::: Material for this exercise

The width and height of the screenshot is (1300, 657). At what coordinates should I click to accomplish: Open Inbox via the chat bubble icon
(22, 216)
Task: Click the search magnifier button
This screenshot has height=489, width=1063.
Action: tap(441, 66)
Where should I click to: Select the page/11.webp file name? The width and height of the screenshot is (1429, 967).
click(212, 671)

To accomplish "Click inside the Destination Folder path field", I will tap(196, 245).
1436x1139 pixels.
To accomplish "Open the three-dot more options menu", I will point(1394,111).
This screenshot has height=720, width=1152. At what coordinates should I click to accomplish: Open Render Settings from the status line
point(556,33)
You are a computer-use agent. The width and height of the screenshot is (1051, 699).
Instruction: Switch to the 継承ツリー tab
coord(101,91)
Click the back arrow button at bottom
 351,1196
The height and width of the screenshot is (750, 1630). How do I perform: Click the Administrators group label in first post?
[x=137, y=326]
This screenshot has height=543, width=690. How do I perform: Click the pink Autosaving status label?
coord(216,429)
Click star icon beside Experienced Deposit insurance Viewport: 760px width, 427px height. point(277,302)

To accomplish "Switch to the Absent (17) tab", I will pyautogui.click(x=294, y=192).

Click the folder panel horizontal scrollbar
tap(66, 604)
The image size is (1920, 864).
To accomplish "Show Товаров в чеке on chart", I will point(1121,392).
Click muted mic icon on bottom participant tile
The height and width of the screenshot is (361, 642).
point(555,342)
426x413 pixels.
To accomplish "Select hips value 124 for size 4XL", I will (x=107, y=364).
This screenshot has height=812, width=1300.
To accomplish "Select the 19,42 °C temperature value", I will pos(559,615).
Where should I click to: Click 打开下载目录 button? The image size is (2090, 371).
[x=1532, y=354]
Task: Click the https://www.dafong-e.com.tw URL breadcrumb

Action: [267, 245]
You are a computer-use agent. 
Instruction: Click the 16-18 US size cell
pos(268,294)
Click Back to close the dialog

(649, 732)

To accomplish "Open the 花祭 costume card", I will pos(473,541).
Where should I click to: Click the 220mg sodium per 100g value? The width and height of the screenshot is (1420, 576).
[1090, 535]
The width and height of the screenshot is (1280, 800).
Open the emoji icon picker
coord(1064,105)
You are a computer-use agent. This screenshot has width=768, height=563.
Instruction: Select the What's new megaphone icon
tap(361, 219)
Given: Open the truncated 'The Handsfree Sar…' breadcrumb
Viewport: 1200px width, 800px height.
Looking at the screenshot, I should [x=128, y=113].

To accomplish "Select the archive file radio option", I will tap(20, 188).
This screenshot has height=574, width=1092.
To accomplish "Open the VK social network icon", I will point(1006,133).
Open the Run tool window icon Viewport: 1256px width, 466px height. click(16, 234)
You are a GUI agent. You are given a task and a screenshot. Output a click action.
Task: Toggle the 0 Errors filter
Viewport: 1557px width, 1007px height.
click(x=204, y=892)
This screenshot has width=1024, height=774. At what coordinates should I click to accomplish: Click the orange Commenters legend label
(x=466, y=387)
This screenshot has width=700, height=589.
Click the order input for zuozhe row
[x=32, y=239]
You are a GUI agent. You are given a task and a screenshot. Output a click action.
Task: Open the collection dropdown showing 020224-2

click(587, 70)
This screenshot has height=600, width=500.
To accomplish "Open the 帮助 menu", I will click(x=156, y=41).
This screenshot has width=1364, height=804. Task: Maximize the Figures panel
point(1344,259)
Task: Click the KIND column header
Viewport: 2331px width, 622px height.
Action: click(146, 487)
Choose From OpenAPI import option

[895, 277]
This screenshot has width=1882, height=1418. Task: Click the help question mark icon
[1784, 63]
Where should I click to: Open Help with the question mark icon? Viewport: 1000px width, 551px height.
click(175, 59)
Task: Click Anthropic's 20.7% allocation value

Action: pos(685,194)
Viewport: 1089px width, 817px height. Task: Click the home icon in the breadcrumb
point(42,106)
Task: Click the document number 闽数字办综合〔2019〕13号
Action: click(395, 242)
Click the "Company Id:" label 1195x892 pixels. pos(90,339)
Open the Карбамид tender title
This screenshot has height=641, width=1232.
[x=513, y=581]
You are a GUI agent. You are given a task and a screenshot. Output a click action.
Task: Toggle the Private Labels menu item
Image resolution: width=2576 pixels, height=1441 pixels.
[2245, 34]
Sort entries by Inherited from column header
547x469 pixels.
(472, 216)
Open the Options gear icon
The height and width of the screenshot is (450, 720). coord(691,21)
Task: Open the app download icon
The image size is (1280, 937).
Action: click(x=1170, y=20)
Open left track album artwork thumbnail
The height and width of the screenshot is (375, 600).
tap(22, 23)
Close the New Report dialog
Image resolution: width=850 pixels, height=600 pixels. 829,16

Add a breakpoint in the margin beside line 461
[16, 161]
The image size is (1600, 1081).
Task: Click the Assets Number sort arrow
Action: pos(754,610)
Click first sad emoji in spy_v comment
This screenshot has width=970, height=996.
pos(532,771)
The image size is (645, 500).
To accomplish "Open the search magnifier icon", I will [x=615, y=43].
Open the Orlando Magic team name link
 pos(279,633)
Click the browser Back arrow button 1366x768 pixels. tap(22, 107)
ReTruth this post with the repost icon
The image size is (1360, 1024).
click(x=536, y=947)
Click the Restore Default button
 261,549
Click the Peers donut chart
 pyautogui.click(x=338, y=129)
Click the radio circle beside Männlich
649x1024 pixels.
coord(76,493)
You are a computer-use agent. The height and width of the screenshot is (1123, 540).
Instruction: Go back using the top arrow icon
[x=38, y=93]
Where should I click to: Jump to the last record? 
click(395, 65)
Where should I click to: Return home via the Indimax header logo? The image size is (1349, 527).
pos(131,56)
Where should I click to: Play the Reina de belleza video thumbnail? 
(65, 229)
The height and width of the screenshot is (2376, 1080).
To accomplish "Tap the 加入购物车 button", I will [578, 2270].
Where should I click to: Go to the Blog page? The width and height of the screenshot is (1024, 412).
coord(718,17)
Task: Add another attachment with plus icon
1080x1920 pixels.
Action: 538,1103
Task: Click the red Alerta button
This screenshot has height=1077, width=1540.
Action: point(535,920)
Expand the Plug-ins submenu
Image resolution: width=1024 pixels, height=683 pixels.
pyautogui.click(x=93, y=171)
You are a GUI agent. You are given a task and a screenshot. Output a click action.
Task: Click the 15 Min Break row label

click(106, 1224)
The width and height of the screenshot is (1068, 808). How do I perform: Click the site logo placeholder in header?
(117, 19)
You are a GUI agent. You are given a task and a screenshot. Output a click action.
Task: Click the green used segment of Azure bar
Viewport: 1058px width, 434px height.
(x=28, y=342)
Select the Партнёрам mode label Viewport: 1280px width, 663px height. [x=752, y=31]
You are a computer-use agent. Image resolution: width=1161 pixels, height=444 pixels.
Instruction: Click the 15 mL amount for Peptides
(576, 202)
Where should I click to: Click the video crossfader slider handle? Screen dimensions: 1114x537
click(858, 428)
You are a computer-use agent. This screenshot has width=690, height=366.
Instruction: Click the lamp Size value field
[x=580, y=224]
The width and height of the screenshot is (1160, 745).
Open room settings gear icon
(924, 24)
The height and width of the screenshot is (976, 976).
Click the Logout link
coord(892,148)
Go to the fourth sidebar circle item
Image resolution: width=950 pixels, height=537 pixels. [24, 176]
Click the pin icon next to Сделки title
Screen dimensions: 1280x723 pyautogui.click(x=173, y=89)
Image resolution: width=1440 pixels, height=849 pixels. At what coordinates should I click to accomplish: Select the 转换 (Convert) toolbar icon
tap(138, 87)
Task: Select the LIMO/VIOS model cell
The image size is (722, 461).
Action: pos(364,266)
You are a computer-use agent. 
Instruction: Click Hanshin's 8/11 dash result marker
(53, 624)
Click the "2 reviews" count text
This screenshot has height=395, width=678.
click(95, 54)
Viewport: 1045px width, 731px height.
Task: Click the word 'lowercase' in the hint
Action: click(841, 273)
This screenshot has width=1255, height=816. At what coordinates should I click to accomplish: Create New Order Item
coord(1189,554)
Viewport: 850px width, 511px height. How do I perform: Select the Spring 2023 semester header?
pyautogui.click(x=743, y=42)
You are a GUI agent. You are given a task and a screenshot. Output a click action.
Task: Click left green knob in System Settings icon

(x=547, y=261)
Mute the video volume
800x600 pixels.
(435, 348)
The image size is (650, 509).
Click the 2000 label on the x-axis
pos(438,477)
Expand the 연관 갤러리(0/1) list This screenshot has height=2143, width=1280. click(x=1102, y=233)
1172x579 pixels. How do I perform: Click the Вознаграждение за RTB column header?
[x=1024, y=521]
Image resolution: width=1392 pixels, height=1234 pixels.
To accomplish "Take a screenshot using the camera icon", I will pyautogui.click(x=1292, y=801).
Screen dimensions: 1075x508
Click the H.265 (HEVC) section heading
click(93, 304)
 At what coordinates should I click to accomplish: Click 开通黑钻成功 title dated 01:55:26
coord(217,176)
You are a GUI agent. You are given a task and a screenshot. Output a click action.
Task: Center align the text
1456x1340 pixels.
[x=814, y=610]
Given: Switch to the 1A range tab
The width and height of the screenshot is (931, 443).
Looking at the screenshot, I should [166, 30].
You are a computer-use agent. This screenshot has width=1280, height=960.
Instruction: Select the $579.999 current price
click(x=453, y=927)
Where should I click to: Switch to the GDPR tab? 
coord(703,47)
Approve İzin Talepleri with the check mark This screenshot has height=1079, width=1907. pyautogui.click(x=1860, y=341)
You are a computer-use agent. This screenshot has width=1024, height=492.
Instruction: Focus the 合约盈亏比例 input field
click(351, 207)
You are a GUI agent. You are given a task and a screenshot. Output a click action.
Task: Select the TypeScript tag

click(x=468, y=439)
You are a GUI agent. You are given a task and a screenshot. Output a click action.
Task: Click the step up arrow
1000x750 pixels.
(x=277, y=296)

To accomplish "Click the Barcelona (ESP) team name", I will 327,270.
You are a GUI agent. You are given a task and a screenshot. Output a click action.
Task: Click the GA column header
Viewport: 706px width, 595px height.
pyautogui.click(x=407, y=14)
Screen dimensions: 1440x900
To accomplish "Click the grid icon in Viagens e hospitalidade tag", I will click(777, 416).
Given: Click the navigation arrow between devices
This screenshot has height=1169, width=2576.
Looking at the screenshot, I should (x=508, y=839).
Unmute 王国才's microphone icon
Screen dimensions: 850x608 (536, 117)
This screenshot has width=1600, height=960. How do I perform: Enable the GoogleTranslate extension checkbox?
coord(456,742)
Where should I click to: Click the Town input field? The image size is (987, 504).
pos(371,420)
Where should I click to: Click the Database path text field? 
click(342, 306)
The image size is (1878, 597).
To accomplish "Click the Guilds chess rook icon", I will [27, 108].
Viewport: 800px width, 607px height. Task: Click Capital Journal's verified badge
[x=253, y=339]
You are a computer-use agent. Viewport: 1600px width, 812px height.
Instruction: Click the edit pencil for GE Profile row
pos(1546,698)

::::::

[Exercise instructions]
Quote, word for word, every line from the top of the entries through the line that holds "Click star icon".

[Completed exercise]
The width and height of the screenshot is (1300, 657). At what coordinates should I click to accomplish: Open Inbox via the chat bubble icon
(22, 216)
Task: Click the search magnifier button
This screenshot has height=489, width=1063.
Action: tap(441, 66)
Where should I click to: Select the page/11.webp file name? The width and height of the screenshot is (1429, 967).
click(212, 671)

To accomplish "Click inside the Destination Folder path field", I will tap(196, 245).
1436x1139 pixels.
To accomplish "Open the three-dot more options menu", I will point(1394,111).
This screenshot has height=720, width=1152. At what coordinates should I click to accomplish: Open Render Settings from the status line
point(556,33)
You are a computer-use agent. The width and height of the screenshot is (1051, 699).
Instruction: Switch to the 継承ツリー tab
coord(101,91)
Click the back arrow button at bottom
 351,1196
The height and width of the screenshot is (750, 1630). How do I perform: Click the Administrators group label in first post?
[x=137, y=326]
This screenshot has height=543, width=690. How do I perform: Click the pink Autosaving status label?
coord(216,429)
Click star icon beside Experienced Deposit insurance Viewport: 760px width, 427px height. point(277,302)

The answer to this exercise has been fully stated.